Start of Block
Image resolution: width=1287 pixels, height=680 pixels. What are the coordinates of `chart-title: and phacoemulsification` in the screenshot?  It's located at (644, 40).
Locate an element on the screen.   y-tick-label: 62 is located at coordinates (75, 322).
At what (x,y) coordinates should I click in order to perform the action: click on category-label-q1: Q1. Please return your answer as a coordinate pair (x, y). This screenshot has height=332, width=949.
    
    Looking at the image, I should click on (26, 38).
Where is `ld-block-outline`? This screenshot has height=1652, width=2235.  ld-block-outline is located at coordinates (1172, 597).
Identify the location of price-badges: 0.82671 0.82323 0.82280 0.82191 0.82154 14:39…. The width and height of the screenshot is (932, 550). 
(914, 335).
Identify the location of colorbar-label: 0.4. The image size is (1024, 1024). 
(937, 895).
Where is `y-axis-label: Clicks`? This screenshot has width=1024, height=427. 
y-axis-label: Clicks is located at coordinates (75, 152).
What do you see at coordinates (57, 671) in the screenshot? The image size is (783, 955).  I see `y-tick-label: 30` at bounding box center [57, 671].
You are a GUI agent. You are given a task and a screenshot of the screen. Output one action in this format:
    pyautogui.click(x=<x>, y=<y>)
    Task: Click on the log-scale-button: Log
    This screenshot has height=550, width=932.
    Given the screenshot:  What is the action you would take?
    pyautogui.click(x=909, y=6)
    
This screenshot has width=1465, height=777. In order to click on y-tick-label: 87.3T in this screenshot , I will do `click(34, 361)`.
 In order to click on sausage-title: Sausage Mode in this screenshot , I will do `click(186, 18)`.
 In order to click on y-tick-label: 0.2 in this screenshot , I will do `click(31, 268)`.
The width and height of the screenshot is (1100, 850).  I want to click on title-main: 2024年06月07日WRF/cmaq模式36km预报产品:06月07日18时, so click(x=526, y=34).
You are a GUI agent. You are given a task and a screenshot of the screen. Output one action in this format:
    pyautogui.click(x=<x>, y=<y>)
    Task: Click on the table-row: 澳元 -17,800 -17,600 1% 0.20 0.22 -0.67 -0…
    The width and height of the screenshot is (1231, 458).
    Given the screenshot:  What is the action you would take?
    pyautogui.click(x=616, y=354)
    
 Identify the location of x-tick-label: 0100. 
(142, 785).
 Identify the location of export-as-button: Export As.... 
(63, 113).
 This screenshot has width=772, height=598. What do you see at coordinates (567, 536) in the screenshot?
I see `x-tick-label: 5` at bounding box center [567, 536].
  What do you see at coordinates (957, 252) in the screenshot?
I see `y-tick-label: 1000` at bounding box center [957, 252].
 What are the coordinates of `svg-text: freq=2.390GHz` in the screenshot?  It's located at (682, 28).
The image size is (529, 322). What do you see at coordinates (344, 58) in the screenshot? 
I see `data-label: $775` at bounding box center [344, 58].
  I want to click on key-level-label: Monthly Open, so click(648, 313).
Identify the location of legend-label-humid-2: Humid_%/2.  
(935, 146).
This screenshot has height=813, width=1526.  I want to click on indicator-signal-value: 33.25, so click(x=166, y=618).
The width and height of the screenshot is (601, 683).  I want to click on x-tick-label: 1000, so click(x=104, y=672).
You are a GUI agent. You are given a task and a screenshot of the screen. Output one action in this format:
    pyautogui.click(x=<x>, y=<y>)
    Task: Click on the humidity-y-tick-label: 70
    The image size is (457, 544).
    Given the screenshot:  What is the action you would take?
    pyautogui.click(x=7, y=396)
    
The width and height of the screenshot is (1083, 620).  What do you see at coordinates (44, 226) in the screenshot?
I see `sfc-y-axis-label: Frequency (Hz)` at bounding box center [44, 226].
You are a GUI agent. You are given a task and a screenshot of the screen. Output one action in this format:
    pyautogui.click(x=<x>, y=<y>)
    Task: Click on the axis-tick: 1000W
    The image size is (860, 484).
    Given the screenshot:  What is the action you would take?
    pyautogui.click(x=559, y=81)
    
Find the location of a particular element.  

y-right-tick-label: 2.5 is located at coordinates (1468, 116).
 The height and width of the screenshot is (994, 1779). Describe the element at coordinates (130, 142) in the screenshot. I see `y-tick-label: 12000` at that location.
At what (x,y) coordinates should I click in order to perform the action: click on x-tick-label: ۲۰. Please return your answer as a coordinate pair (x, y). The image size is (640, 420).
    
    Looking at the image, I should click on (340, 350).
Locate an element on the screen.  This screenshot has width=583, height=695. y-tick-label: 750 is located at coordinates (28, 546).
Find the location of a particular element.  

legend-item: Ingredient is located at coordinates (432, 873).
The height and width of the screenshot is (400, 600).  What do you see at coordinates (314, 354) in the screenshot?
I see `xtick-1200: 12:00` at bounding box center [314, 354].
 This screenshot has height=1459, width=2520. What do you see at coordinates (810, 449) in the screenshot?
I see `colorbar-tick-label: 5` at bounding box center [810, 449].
End of Block
» **Task prompt**:
Extract the lines of the listing above, from its first line through the line containing "coordinates (75, 322).", inclusive, and reproduce them verbatim.

» **Result of this exercise**:
Image resolution: width=1287 pixels, height=680 pixels. What are the coordinates of `chart-title: and phacoemulsification` in the screenshot?  It's located at (644, 40).
Locate an element on the screen.   y-tick-label: 62 is located at coordinates (75, 322).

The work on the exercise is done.